(Text passage):
::::::
Which Loss Function to Use?

The choice of loss function depends on your training data format and your training objective.

What does your training data look like?
├── Triples (query, positive doc, negative doc) — TupleDataset
│   │
│   ├── Want a simple pairwise objective?
│   │   └── RankNet or ConstantMarginMSE
│   │
│   ├── Want contrastive learning with in-batch negatives?
│   │   └── InBatchCrossEntropy
│   │
│   └── Want to directly optimize a ranking metric (e.g., nDCG)?
│       └── ApproxNDCG or ApproxMRR
├── Ranked list with teacher scores — RunDataset (targets: score)
│   │
│   ├── Knowledge distillation from a teacher model?
│   │   └── KLDivergence or RankNet
│   │
│   └── Want to match teacher ranking distribution?
│       └── InfoNCE
└── Training a sparse model (SPLADE)?
    └── Add a regularization loss alongside your main loss:
        FLOPSRegularization (+ GenericConstantSchedulerWithLinearWarmup callback)

Loss Function Reference

Loss

Category

When to Use

RankNet

Pairwise

Default choice for training with triples (pos/neg pairs). Optimizes pairwise ranking accuracy.

ConstantMarginMSE

Pairwise

Pairwise MSE with a fixed margin between positive and negative scores.

SupervisedMarginMSE

Pairwise

Pairwise MSE where the margin is derived from relevance labels.

KLDivergence

Listwise

Knowledge distillation from a teacher model’s score distribution. Requires RunDataset with targets: score.

InfoNCE

Listwise

Contrastive loss over a list of scored candidates.
::::::
(Data section):

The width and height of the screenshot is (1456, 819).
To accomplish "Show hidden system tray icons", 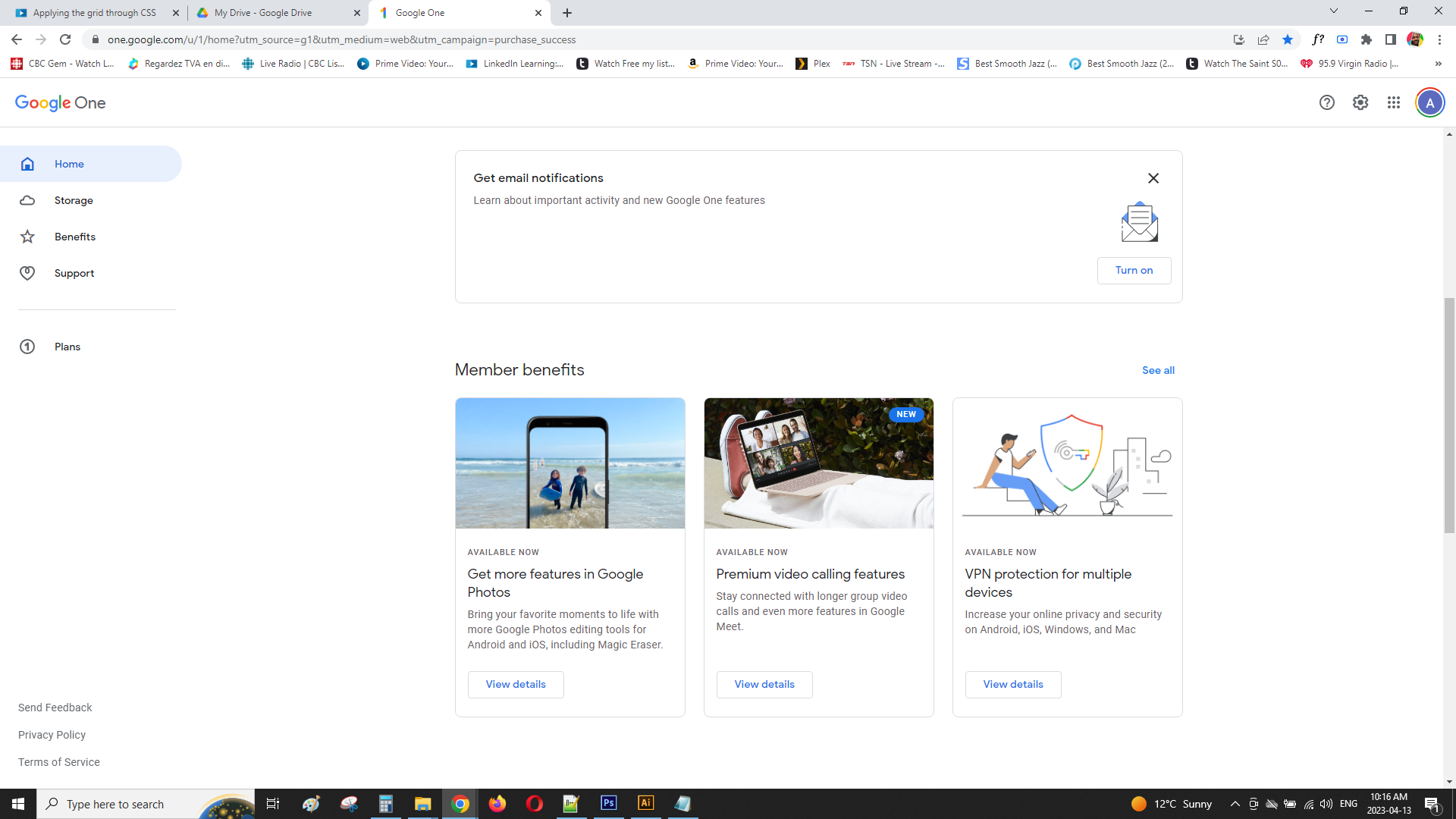I will pos(1235,804).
::::::
(What is asked):
A: Answer these questions about the passage on choosing a loss function, one answer per line:
(i) Which dataset type holds triples of query, positive doc, and negative doc?
(ii) Which callback accompanies FLOPSRegularization?
(iii) In SupervisedMarginMSE, what is the margin derived from?
B: Continue the loss function guide from the point where it stops.

(Expected results):
A:
(i) TupleDataset
(ii) GenericConstantSchedulerWithLinearWarmup
(iii) Relevance labels

B:
PearsonCorrelation

Listwise

Optimizes correlation between predicted and target scores.

ApproxNDCG

Approximate

Differentiable approximation of nDCG. Directly optimizes the target metric.

ApproxMRR

Approximate

Differentiable approximation of MRR.

ApproxRankMSE

Approximate

MSE on approximate rank positions.

InBatchCrossEntropy

In-batch

Uses other queries’ positives as negatives within a batch. Very effective with large batch sizes.

ScoreBasedInBatchCrossEntropy

In-batch

In-batch negatives weighted by teacher scores.

FLOPSRegularization

Regularization

Encourages sparsity in SPLADE embeddings. Always combine with a primary loss and a warmup scheduler.

L1Regularization

Regularization

L1 penalty on embedding values.

L2Regularization

Regularization

L2 penalty on embedding values.

Quick Example: Combining Losses for SPLADE

SPLADE models typically require a primary ranking loss plus a FLOPS regularization loss with a warmup schedule:

# splade-training.yaml
model:
  class_path: lightning_ir.BiEncoderModule
  init_args:
    model_name_or_path: bert-base-uncased
    config:
      class_path: lightning_ir.models.SpladeConfig
    loss_functions:
      - lightning_ir.InBatchCrossEntropy
      - class_path: lightning_ir.FLOPSRegularization
        init_args:
          query_weight: 0.0008
          doc_weight: 0.0006
trainer:
  max_steps: 100_000
  callbacks:
    - class_path: lightning_ir.GenericConstantSchedulerWithLinearWarmup
      init_args:
        keys:
          - loss_functions.1.query_weight
          - loss_functions.1.doc_weight
        num_warmup_steps: 20_000
        num_delay_steps: 50_000
from lightning_ir import (
    BiEncoderModule, LightningIRTrainer, LightningIRDataModule,
    TupleDataset, InBatchCrossEntropy, FLOPSRegularization,
    GenericConstantSchedulerWithLinearWarmup,
)
from lightning_ir.models import SpladeConfig
from torch.optim import AdamW

module = BiEncoderModule(
    model_name_or_path="bert-base-uncased",
    config=SpladeConfig(),
    loss_functions=[
        InBatchCrossEntropy(),
        FLOPSRegularization(query_weight=0.0008, doc_weight=0.0006),
    ],
)
module.set_optimizer(AdamW, lr=1e-5)

data_module = LightningIRDataModule(
    train_dataset=TupleDataset("msmarco-passage/train/triples-small"),
    train_batch_size=32,
)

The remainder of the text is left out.